The Hobbit: An Unexpected Journey
As a fan who loved - LOVED - the Lord of the Rings trilogy, it was notable to me just how disinterested I was in seeing the first of The Hobbit films. It was mostly because of the previews - which featured a great deal of singing - perhaps my least favorite part of the books. But it was also because I knew it was a short book being broken into three films. Three? Really?
We promise this is NOT a cartoon. Not really.But of course, I knew I'd eventually see the film. Holed up in a hotel outside of Hartford, CT with nothing much else to do and it being 36 degrees - sorry, 30 degrees - outside, I queued it up.
This isn't meant to be an exhaustive review. But the film itself is sort of exhausting. It starts SO slowly. So. Very. Slowly.
Which is weird because again, The Hobbit itself isn't a terribly long book.
Eventually, it does find a rhythm that is satisfying and engaging, and some of the better scenes here are outstanding (in particular, the fight with the goblins). But the look of the film seems all wrong. You've likely heard that it was filmed with 48 frames/second because ... well, I think because Peter Jackson was able to do that. The above is a still from the movie - but it looks like a cartoon, right? Or a drawing of some sort?
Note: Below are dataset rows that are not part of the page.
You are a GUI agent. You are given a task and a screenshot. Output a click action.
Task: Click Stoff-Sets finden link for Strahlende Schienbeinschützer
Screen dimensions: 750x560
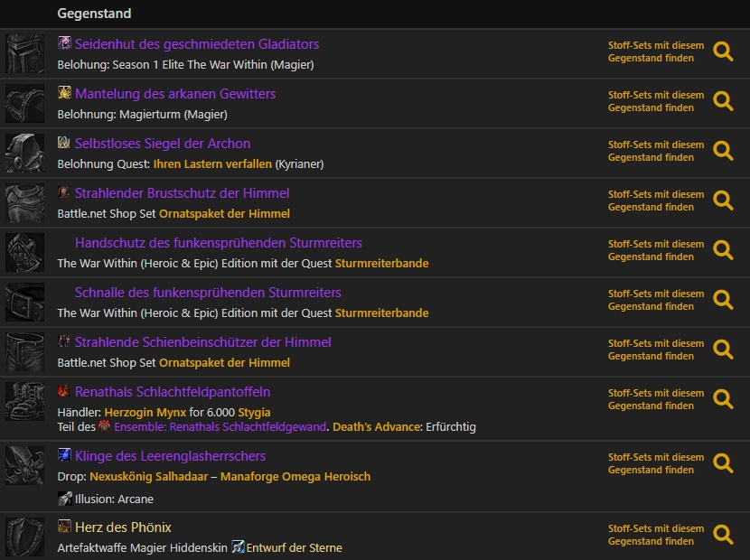click(x=655, y=350)
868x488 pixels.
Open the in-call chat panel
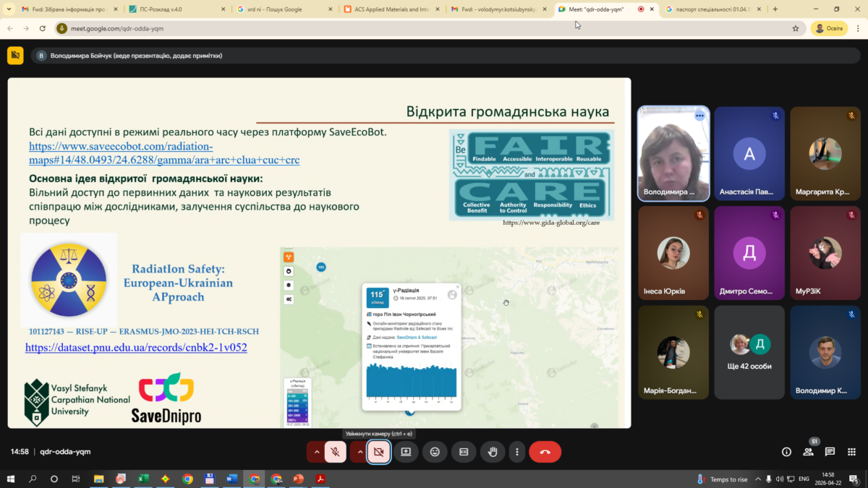tap(830, 452)
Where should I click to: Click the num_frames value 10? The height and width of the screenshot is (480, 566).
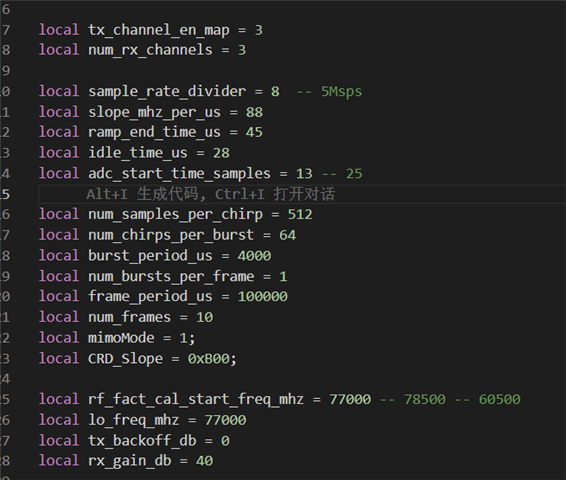[x=204, y=318]
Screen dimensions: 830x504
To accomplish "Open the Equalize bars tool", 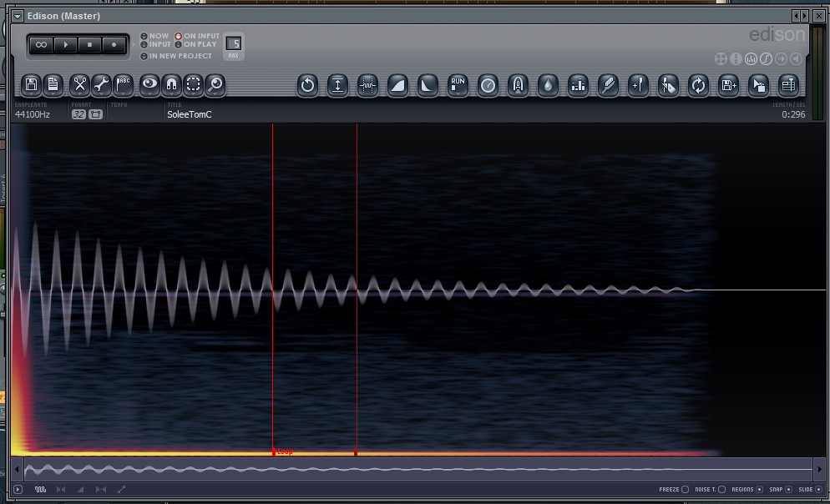I will point(578,85).
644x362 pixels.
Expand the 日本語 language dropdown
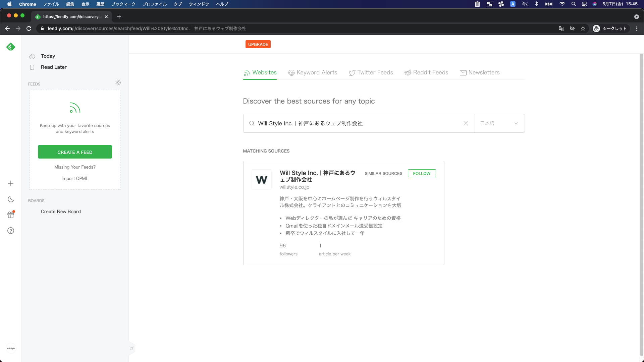[x=499, y=123]
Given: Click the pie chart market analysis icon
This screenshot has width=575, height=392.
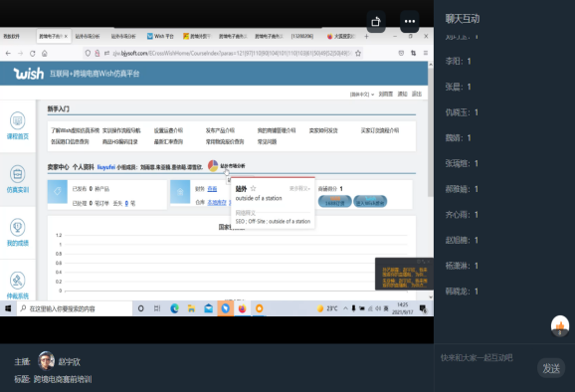Looking at the screenshot, I should click(213, 166).
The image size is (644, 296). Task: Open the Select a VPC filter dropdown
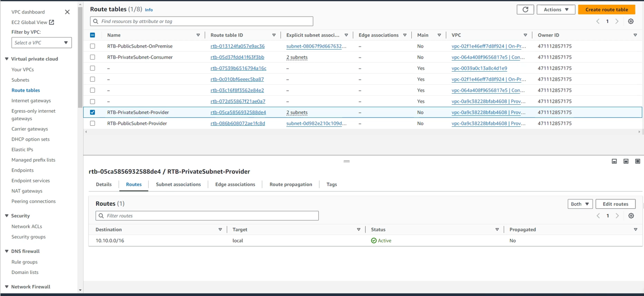point(42,43)
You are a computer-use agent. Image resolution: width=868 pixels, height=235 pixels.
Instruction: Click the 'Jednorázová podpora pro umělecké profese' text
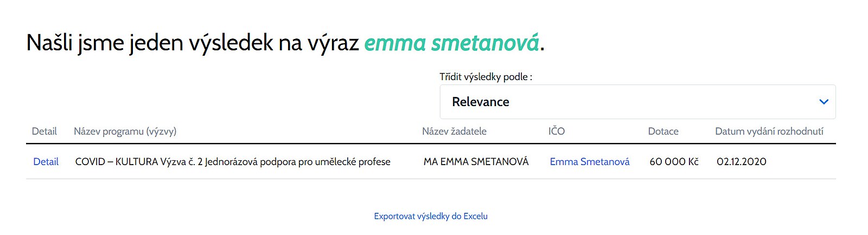click(297, 162)
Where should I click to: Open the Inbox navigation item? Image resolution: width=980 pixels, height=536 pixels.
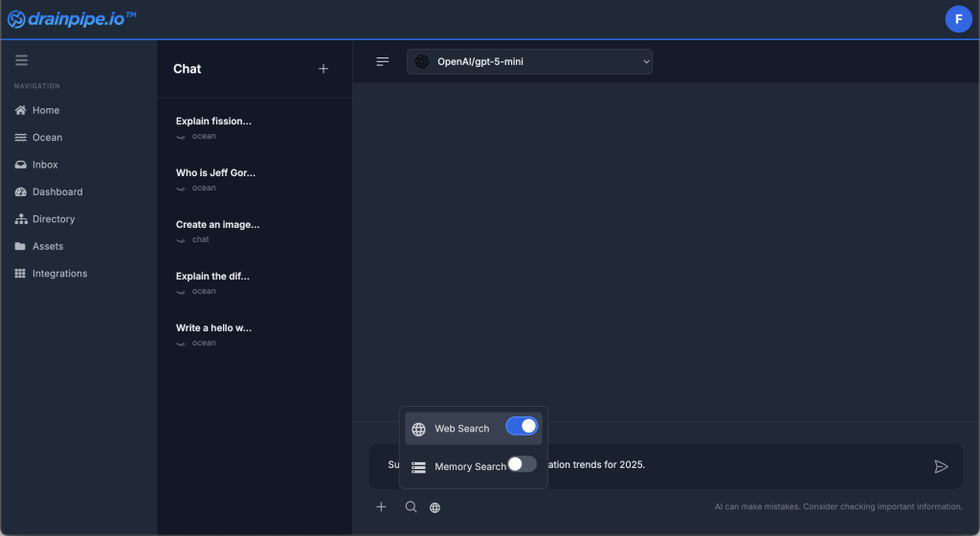point(45,165)
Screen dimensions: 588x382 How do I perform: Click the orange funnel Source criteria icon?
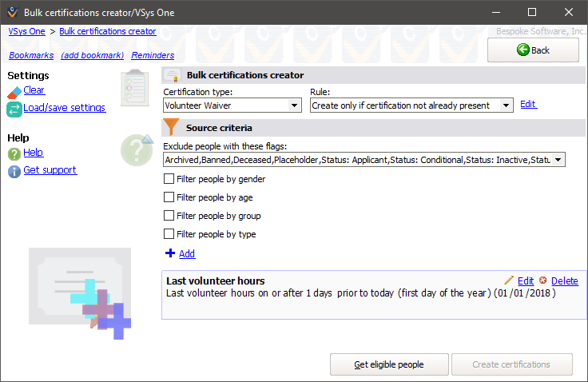[171, 128]
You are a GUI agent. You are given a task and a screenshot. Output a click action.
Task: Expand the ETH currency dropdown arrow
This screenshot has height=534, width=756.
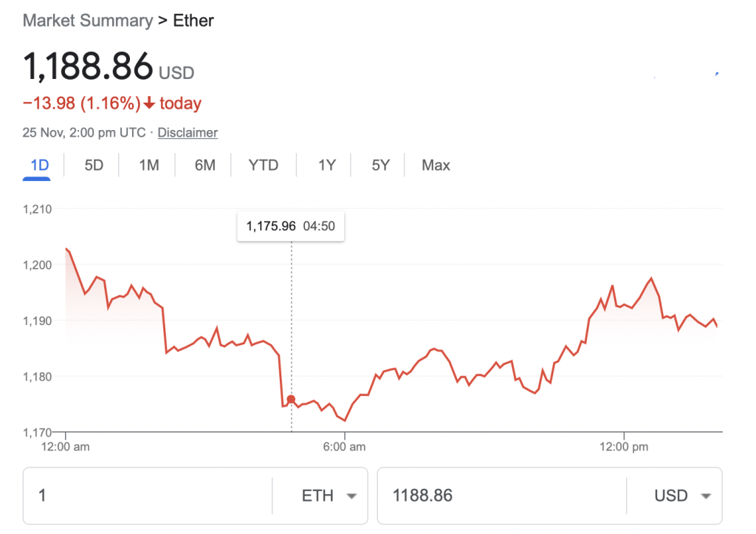351,496
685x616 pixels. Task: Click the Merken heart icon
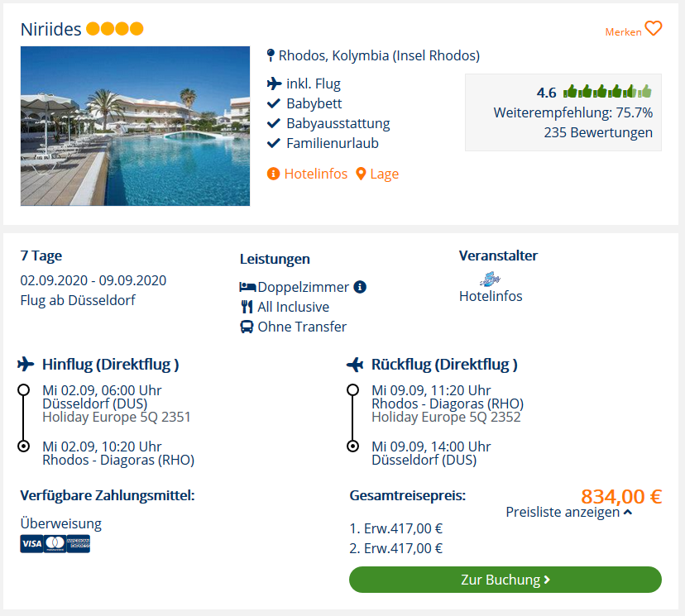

It's notable that the Lord of the Rings movies looked WAY more realistic (and we're talking about Middle Earth here, I know) than The Hobbit. It's not supposed to work that way. Also, while I did eventually learn the name of the main dwarf (whose story we're supposed to be primarily concerned with), the rest of the troop was by and large unknown. The film was almost three hours long and I still don't have a real sense of most of the main characters? What the Frodo is that all about?
I don't know his name, and I can't take this guy seriously. (Though in fairness, I do actually remember his role.)There are some fun things - we see the trolls turn into stone (which of course, Frodo and company run into in The Fellowship of the Ring; we meet Gollum; we see Rivendell. But in all ways, this is the least impressive of Peter Jackson's films of this series, and in no way should that be the case, right?
While the film rebounds enough to make the film successful, that doesn't mean it isn't also disappointing. I'll watch the next...okay, the next TWO films in this trilogy - but I'm hopeful that they pick up the pace.